Brit housing association blabs 3,500 folks’ sexual orientation, ethnicity in email blunder
Updated A UK housing association blurted 3,500 people’s sensitive personal data as part of a bungled “please update your contact details” email exercise, The Register has been told.
Watford Community Housing (WCH) sent the email on the night of 23 March to people it thought were its tenants. The email included a spreadsheet with 3,544 rows that included people’s names, addresses, dates of birth, religion, sexual orientation, ethnic origin and disability status.
Reg reader Alain Williams, who received the data at about 6pm that day, told us that while he wasn’t a WCH tenant himself and was initially confused about why he was on the mailing list at all, he does volunteer with a local group supported by WCH.
In emails seen by The Register, the trust realised its mistake and sent a second email out at 10pm on 23 March apologising and urging recipients to “please delete the email”.

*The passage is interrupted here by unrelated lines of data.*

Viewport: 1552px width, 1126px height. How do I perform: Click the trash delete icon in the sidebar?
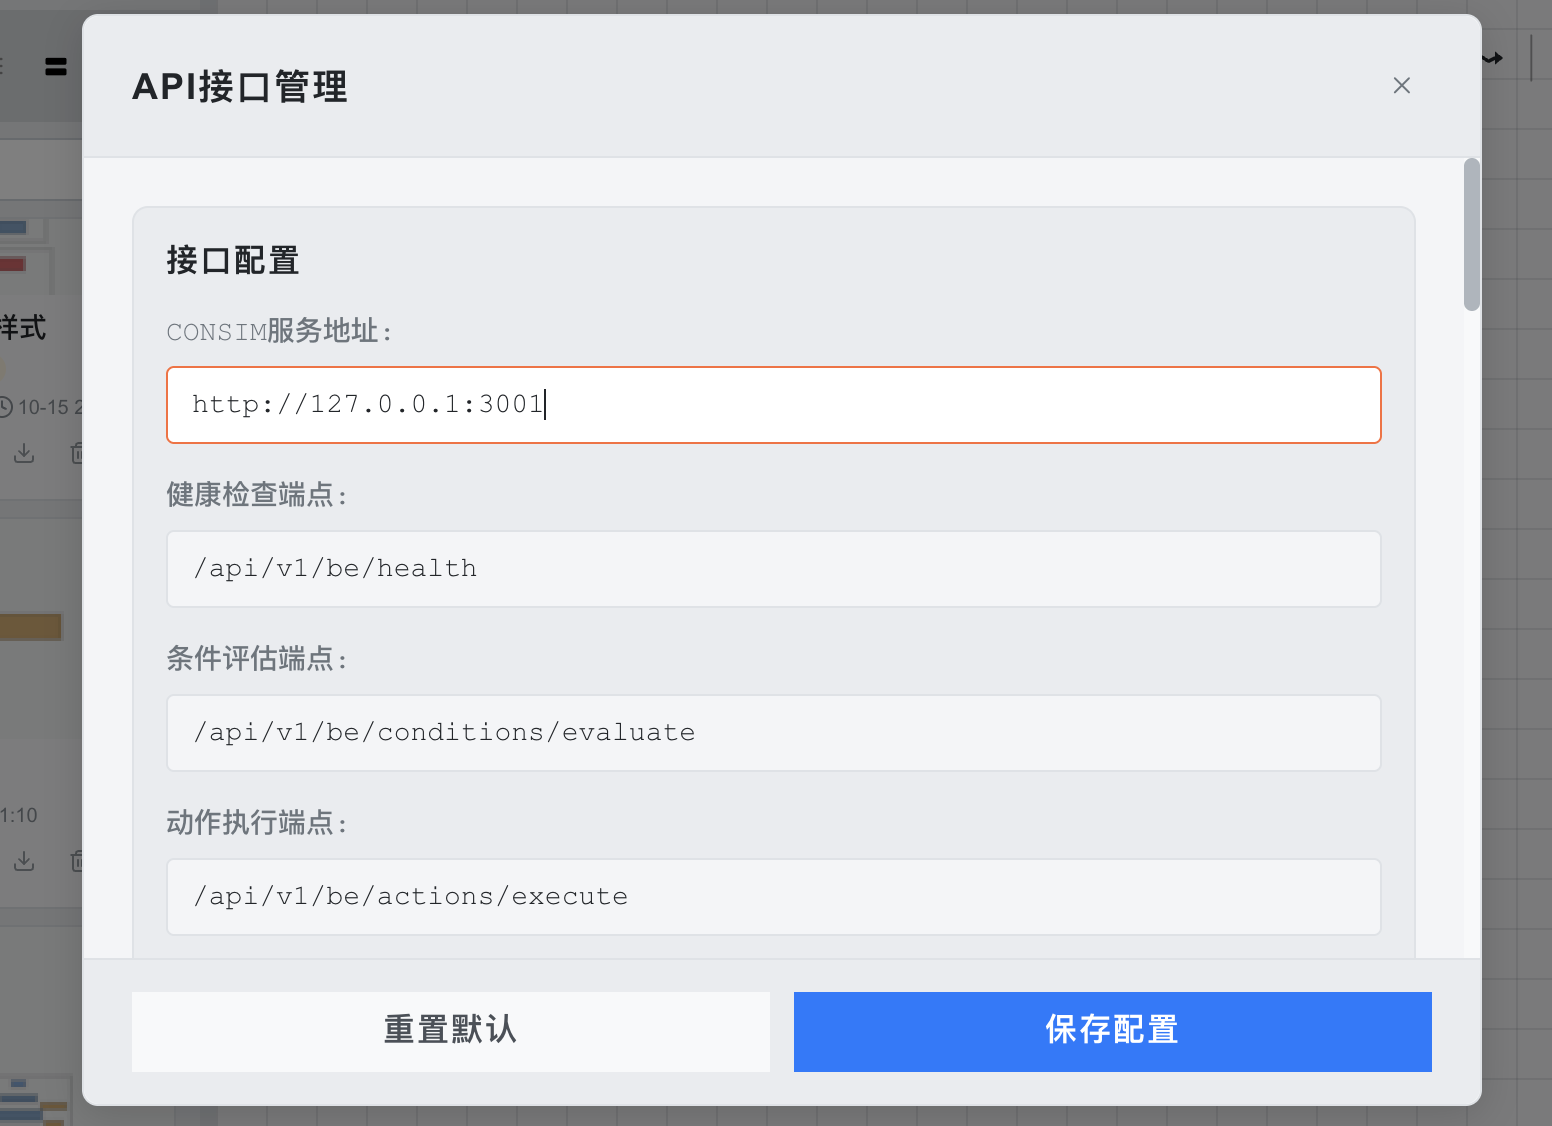point(80,453)
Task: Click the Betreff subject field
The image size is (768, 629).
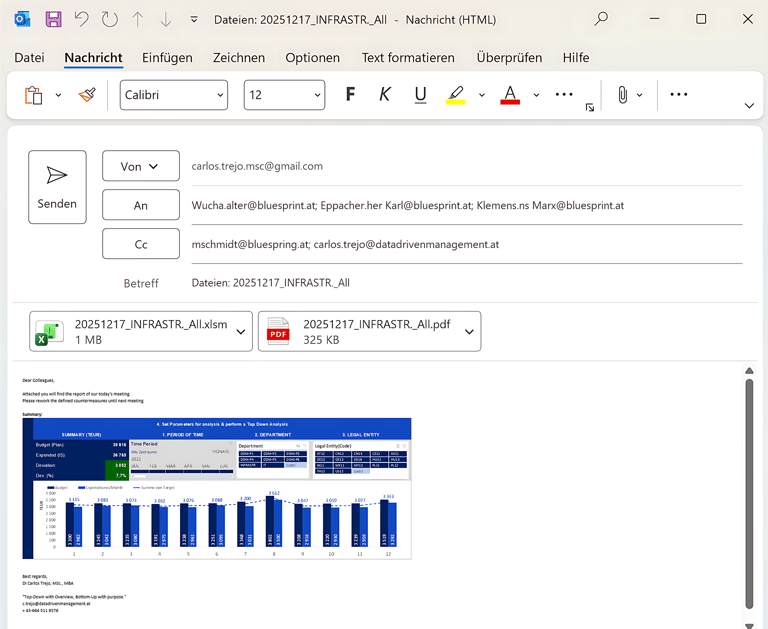Action: tap(465, 283)
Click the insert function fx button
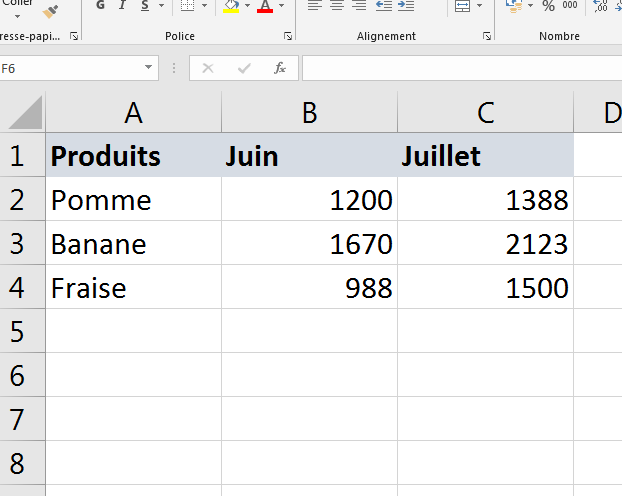Image resolution: width=622 pixels, height=496 pixels. pyautogui.click(x=280, y=68)
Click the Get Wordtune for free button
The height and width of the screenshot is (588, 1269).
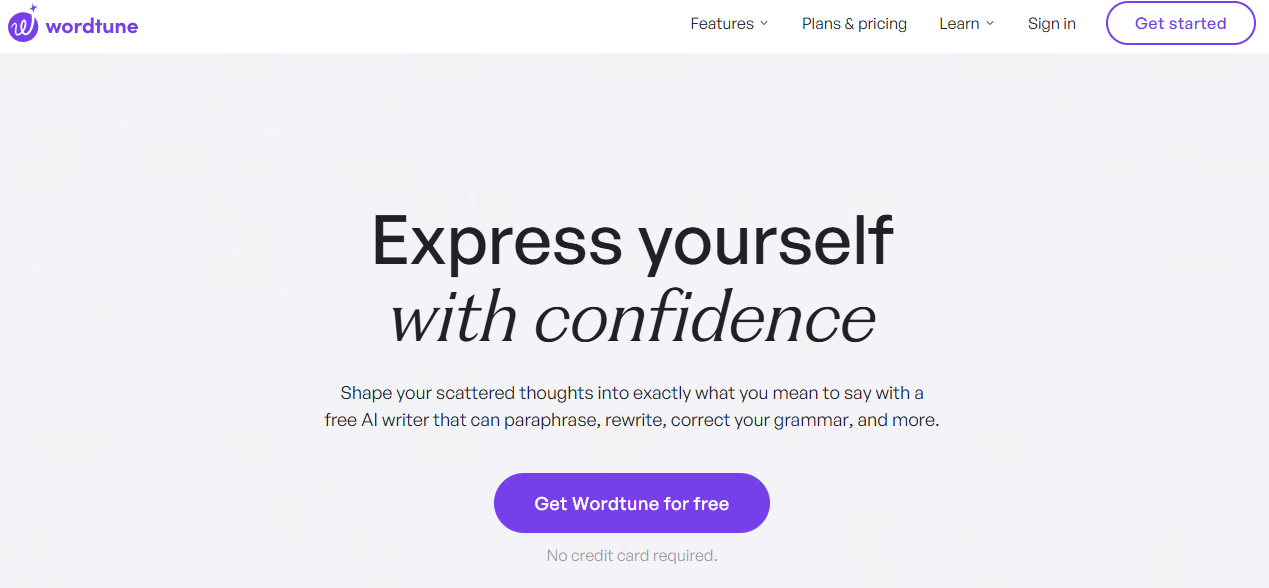(x=632, y=503)
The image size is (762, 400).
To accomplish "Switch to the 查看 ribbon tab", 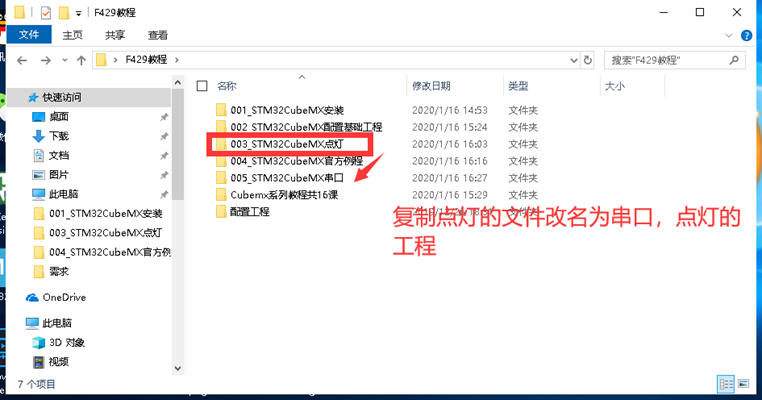I will click(157, 35).
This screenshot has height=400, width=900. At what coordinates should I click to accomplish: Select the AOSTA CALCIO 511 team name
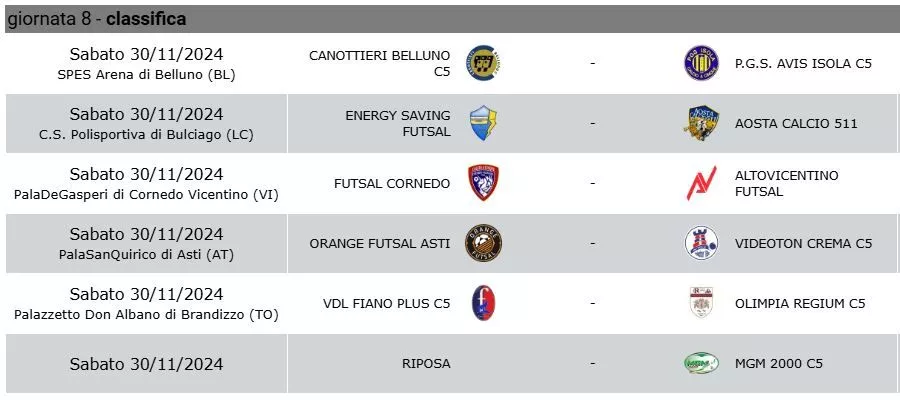[796, 123]
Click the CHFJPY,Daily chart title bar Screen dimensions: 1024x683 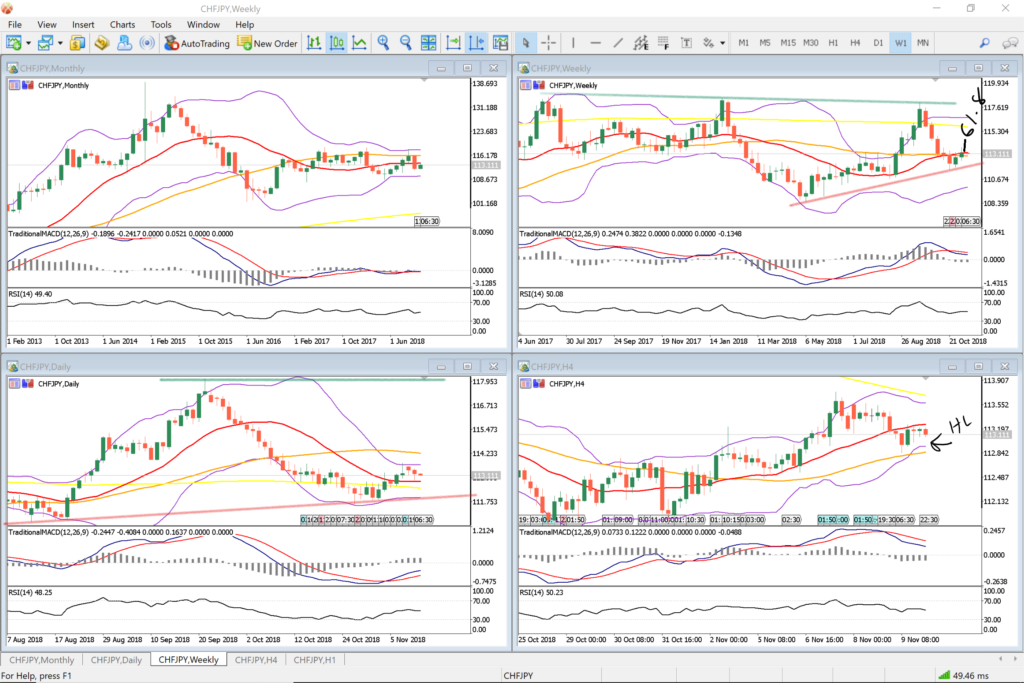coord(200,366)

A statement on the association website said:
We are aware that an email was sent out which contained personal information about some of our customers. We will now be urgently contacting those affected in order to ensure that they are protected as far as possible and we are taking advice about what other steps we may need to take in this situation, including engagement with the Information Commissioner’s Office.
We have contacted WCH to ask how this happened and what measures they’re taking to fix the harm caused. We’ll update this article if it responds.
It is not known whether any of WCH’s tenants are subject to witness protection orders in court proceedings or are fleeing abusive domestic partners.
Our reader Alain, a Watford resident, said he’d alerted his local councillor about the data blab last night and was told that Watford’s mayor had been having words with the housing associations chief exec about the breach.
Legally speaking, disclosing sensitive personal data to third parties without permission or legal justification is a breach of the Data Protection Act 2018 and is punishable by a fine. It appears that WCH has recognised this and is speaking to the ICO, which is the standard thing that data controllers are supposed to do under these circumstances.
While the data disclosure is obviously a very bad thing, so far WCH’s initial response appears to be proceeding along the right lines.
WCH is far from the only organisation to fall victim to such blunders. A couple of years ago West Ham FC emailed every single one of its away season ticket holders in a CC-not-BCC snafu, while no less than the government’s official inquiry into child sexual abuse was fined £200,000 after the ICO ruled that it had emailed 90 people with each other’s details in error – revealing the identities of potential victims of child sexual abuse.
Further afield, extremist terrorist organisation the Afghan Taliban managed to endanger journalists and NGO workers’ lives back in 2012 when one of their spokesmen committed the old CC-not-BCC blunder. ®
Updated at 13:32 on 25 March 2020 to add:
Tina Barnard, chief executive of Watford Community Housing, got in touch to say:
“We apologise unreservedly for this breach and share our customers’ concerns. We take our responsibilities with customer information extremely seriously and this was the result of human error.
“In line with our commitment to being transparent, we have moved quickly to inform the ICO and we will work closely with the Information Commissioner as required. We will also carry out a full review of our processes to ensure this could not happen again.
“We are taking a variety of steps to assess the potential impact on those affected by the breach, including identifying any safeguarding concerns, and we are contacting our customers to provide information, guidance and support. Anyone with concerns should email [email protected] and we will contact them.”